Q: What is Sheik’s gender?
A: Ace bandages, bangs, and a hearty dose of roundhouse kicks, that’s what Sheik’s gender is.

Sheik is hot as shit and confusing like a motherfucker. Remember that episode of Boy Meets World where Rider Strong dressed up like a girl (“Chick Like Me“) and you found yourself with a head full of questions as you tried to fall asleep that night? That feeling was Sheik. The first time Link and Sheik meet, time itself seems to stop:

Is Sheik Zelda in disguise, and therefore a tomboy? Yes.

Is Sheik Zelda’s butch lesbian form — the Hylian equivalent of Shane? Yes.

Is Sheik Zelda utterly transformed into a male counterpart, and a trans hero? Yes.

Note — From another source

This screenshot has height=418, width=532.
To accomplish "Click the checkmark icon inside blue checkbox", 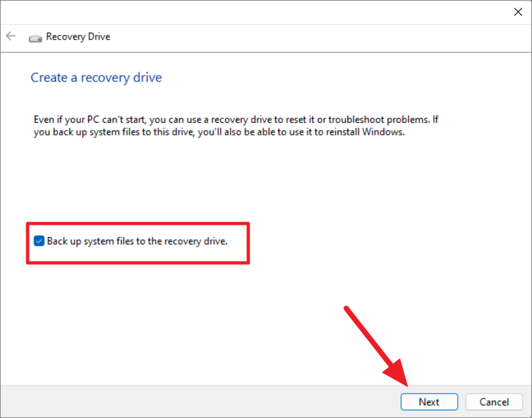I will pyautogui.click(x=39, y=241).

Is Sheik the red-eyed antithesis of the gender binary, as fluid and as free as the water in the Zora Kingdom? Hell yes. Sheik’s gender is time-traveling bard. Sheik’s gender is shoulder muscles. Sheik’s gender is my hair’s falling across my eyes but I’m too busy playing the harp and fighting blood spirits to worry about that right now.

Sheik is the Great Confuser. By the time xie’s finished explaining the concept of the Hero of Time to you, you’re dazedly whispering at the screen, “I don’t know what gender you are, or what gender even is anymore, but I’ll learn whatever songs you have to teach me.”